---------- PROVIDED MATERIAL

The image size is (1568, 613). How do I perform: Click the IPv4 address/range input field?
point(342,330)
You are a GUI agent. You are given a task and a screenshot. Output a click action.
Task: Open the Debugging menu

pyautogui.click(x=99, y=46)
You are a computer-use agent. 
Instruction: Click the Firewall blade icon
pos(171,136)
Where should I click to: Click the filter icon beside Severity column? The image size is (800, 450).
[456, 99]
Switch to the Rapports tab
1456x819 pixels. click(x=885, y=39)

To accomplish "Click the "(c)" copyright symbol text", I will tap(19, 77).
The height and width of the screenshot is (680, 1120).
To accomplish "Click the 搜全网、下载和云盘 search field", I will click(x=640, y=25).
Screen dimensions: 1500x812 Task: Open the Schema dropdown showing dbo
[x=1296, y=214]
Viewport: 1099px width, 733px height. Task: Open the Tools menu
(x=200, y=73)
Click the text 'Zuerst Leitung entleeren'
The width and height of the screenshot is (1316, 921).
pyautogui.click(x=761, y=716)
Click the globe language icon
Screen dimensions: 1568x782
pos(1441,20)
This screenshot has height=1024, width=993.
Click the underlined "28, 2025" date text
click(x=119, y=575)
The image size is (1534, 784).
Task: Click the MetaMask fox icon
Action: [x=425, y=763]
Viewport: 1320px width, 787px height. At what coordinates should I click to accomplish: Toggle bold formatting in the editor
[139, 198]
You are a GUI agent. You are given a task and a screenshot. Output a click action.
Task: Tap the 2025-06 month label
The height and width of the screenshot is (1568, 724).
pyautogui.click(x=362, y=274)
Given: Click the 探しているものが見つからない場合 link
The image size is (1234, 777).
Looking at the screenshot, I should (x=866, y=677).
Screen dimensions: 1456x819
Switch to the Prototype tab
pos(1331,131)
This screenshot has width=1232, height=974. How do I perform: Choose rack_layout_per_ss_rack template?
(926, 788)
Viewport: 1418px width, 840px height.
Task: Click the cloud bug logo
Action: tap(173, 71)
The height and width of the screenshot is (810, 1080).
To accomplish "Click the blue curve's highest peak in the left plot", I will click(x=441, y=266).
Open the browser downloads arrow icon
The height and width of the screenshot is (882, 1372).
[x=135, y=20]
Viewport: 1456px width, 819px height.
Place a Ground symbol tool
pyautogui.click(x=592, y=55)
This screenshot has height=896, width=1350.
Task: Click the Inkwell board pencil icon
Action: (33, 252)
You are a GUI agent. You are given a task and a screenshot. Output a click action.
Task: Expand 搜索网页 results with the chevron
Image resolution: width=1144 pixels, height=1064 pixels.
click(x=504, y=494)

--------------------

» **YOUR INSTRUCTIONS**
Return the lines from the one containing "Screen dimensions: 1456x819" through the last line of the stored data entries, both included, copying each one unchanged.

» **COMPLETED TASK**
Screen dimensions: 1456x819
Switch to the Prototype tab
pos(1331,131)
This screenshot has width=1232, height=974. How do I perform: Choose rack_layout_per_ss_rack template?
(926, 788)
Viewport: 1418px width, 840px height.
Task: Click the cloud bug logo
Action: tap(173, 71)
The height and width of the screenshot is (810, 1080).
To accomplish "Click the blue curve's highest peak in the left plot", I will click(x=441, y=266).
Open the browser downloads arrow icon
The height and width of the screenshot is (882, 1372).
[x=135, y=20]
Viewport: 1456px width, 819px height.
Place a Ground symbol tool
pyautogui.click(x=592, y=55)
This screenshot has height=896, width=1350.
Task: Click the Inkwell board pencil icon
Action: (33, 252)
You are a GUI agent. You are given a task and a screenshot. Output a click action.
Task: Expand 搜索网页 results with the chevron
Image resolution: width=1144 pixels, height=1064 pixels.
click(x=504, y=494)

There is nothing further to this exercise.